FakeSound Mamba

Status: Complete

Last updated Sun Dec 01 2024

This was my final project for Stanford’s CS230 (Deep Learning). The goal: can a single model generalize to deepfake audio attacks it has never seen during training? Most existing deepfake audio detectors are trained and evaluated on a specific attack type, which limits their real-world usefulness. I wanted to build something more general.

The Approach

I adapted the Vision Mamba (ViM) architecture — which uses selective state space models (SSMs) instead of attention — for audio classification. Audio clips are converted to mel spectrograms and treated as 2D images, so a vision architecture is a reasonable fit.

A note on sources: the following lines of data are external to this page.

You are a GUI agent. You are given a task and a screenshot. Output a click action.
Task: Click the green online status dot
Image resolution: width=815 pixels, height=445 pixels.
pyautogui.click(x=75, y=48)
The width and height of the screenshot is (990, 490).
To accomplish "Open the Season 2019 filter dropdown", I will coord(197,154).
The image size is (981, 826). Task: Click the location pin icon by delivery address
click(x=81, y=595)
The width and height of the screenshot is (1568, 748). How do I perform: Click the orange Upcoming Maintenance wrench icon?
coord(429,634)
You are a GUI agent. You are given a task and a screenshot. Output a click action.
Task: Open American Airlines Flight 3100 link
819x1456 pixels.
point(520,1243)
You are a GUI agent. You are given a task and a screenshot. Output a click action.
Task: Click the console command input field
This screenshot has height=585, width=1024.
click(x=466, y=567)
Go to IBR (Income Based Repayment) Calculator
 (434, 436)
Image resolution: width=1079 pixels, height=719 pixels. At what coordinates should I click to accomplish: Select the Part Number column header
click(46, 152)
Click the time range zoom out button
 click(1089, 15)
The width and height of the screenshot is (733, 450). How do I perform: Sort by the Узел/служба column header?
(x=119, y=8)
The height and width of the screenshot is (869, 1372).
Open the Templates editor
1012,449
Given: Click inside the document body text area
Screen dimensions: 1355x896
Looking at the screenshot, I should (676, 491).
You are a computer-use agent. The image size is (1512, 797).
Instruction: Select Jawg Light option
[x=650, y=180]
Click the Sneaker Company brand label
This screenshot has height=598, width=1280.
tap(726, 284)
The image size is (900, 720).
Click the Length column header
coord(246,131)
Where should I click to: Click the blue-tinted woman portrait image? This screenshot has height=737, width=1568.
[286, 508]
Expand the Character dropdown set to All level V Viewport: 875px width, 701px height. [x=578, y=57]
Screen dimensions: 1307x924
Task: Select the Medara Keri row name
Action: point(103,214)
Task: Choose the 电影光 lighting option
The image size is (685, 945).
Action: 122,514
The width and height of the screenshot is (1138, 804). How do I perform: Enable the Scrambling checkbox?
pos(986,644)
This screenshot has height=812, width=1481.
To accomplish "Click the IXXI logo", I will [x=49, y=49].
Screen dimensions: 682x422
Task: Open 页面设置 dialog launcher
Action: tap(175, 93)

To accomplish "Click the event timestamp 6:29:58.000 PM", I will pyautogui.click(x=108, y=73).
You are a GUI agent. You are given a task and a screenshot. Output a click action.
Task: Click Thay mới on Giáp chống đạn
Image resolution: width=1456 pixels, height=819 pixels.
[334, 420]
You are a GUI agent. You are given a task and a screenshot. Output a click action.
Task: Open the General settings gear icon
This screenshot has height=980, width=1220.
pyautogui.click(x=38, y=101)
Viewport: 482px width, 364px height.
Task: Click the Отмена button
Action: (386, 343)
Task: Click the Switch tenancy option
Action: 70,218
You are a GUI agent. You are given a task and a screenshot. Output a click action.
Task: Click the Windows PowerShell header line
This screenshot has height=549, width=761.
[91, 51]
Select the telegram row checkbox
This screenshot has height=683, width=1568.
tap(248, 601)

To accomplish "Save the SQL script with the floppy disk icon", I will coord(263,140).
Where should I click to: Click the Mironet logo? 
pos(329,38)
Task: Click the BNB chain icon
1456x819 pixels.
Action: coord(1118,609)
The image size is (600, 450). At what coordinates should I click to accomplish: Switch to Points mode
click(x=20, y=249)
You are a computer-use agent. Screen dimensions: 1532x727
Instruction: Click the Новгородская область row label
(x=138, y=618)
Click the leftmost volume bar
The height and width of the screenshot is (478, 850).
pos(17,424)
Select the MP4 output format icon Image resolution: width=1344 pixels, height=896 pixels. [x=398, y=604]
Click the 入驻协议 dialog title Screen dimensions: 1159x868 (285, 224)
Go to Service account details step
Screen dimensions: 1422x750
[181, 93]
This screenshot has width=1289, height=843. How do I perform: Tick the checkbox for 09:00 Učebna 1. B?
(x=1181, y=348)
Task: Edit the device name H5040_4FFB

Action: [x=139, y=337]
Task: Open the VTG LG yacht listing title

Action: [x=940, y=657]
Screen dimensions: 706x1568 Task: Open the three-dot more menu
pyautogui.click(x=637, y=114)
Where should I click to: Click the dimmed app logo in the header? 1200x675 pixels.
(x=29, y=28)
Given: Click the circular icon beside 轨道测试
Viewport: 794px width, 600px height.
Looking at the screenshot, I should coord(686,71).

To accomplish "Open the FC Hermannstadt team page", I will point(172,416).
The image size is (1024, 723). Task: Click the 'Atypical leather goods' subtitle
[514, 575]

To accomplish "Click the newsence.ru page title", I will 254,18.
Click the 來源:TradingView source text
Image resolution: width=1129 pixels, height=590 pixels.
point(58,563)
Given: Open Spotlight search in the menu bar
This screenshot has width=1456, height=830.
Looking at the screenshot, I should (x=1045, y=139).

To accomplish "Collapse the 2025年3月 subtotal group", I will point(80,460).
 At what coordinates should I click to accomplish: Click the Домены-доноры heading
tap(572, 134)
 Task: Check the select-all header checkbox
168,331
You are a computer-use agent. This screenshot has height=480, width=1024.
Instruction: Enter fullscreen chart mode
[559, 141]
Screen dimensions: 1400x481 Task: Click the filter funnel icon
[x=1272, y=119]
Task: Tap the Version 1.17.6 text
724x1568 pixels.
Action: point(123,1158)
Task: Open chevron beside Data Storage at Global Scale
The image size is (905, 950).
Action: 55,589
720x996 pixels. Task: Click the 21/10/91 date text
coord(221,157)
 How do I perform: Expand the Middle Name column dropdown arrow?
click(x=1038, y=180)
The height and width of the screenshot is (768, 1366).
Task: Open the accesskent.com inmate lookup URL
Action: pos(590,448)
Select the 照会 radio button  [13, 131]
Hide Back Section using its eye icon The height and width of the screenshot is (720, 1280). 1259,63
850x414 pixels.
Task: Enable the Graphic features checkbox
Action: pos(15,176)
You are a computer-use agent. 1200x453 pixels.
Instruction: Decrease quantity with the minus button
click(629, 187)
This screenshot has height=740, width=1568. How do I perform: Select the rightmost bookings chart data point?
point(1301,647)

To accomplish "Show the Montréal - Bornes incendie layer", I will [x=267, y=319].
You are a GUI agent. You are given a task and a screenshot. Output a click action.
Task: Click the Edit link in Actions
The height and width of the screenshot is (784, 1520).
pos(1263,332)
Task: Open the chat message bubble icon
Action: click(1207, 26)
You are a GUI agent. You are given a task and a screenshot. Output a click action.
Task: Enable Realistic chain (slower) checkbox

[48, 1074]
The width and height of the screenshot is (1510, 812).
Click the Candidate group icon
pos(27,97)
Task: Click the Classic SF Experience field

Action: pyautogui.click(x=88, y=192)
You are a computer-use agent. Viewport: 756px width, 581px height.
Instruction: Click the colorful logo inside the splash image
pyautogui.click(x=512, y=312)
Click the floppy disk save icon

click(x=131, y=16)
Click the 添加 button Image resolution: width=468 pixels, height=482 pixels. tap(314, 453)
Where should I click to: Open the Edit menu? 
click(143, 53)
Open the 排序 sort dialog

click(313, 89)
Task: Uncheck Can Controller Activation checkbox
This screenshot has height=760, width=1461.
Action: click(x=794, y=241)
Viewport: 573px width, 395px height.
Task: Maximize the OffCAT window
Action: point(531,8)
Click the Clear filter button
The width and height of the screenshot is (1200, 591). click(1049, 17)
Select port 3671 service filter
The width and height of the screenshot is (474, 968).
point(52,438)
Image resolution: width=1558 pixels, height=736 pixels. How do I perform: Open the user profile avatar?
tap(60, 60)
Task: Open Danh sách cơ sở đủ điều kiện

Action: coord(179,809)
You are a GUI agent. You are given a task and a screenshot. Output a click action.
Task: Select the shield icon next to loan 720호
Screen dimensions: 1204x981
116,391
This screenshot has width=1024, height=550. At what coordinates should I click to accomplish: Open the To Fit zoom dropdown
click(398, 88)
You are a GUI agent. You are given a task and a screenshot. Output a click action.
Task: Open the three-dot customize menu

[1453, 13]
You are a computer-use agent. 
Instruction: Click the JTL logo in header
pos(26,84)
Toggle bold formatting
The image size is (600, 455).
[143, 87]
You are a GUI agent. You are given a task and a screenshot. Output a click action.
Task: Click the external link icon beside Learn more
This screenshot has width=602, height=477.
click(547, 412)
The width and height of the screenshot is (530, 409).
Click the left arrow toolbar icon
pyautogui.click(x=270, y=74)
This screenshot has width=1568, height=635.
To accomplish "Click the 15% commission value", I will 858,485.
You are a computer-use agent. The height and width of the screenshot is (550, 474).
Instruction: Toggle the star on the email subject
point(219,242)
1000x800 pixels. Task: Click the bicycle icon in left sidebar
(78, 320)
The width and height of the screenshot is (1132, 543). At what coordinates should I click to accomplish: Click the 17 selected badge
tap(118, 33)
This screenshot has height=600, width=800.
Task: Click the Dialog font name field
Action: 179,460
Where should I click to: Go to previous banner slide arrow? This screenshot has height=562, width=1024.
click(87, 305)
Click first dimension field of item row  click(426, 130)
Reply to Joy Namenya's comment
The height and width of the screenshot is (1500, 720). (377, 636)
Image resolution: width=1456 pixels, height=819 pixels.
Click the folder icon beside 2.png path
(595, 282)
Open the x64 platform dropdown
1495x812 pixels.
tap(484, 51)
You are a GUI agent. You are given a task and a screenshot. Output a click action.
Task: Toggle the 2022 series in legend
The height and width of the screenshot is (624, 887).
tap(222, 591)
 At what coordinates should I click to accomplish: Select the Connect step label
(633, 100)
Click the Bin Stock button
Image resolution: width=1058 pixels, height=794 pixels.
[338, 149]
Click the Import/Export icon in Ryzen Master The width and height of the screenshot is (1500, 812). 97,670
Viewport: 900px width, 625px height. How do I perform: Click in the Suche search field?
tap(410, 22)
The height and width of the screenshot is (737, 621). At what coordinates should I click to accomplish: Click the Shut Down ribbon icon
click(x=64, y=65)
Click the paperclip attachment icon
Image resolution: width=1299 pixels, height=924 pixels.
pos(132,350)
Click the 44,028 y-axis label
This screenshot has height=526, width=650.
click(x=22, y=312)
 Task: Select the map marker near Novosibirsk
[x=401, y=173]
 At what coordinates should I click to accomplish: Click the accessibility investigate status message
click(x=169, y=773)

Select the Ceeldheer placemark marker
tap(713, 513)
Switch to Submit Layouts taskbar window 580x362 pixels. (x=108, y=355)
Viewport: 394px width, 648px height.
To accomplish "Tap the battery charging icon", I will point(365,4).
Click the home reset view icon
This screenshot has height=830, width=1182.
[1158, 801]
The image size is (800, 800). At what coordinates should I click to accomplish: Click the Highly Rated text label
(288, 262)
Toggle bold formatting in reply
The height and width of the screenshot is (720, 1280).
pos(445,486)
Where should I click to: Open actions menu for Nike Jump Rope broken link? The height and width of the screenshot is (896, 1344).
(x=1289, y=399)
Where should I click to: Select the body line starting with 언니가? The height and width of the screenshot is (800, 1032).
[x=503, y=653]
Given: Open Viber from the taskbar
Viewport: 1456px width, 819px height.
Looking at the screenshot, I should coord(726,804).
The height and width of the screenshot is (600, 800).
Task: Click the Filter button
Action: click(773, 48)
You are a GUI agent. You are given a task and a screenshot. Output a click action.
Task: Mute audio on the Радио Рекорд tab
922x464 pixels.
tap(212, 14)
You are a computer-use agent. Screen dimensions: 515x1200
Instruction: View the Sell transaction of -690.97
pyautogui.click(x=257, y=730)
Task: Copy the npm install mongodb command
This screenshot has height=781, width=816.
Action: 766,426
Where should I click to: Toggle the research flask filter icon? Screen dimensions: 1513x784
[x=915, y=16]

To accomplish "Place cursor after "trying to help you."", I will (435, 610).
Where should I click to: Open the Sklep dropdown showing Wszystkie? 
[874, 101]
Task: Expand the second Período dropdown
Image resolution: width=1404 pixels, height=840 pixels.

The key design choice was framing this as a multi-task learning problem. Rather than just predicting “real” or “fake” at the clip level, the model simultaneously:

Classifies the clip as real or fake (clip-level)
Segments which portions of the clip contain inpainted deepfake audio (frame-level)

The intuition is that learning to localize fakes forces the model to develop more robust internal representations, rather than latching onto superficial cues that only work for one attack type.

To support sequential outputs alongside classification, I modified vim/models_mamba.py in the ViM source to expose intermediate hidden states per token rather than only the final pooled representation.

Training Infrastructure

I built a custom AWS SageMaker training pipeline to handle the compute requirements:

Custom Docker containers with the correct version of causal-conv1d (the ViM repo packages an incompatible version — a fun debugging session)
DDP training on EC2 Spot instances to keep costs down
Hyperparameter sweeps using SageMaker’s built-in tuning jobs, searching over learning rate schedules, dropout, and spectrogram augmentation parameters
A cosine LR scheduler with configurable warmup and cooldown written from scratch in PyTorch, since the standard schedulers didn’t quite match what I wanted

Results

When evaluated on deepfake attacks that were completely unseen during training, the model achieved higher clip-level classification accuracy and higher segment-level F1 score than both the CNN baseline (FCN-ResNet) and subjective human evaluation. The multi-task objective appears to genuinely help generalization, not just add complexity.

What I’d Do Differently

The ViM architecture requires a somewhat painful setup (mamba-1p1p1, causal-conv1d, specific CUDA versions), and I spent a non-trivial amount of time just getting the environment reproducible. If I were starting over I’d evaluate whether a simpler SSM baseline or a lightweight transformer would reach comparable results with less infrastructure pain. That said, it was a good excuse to get very familiar with how Mamba works under the hood.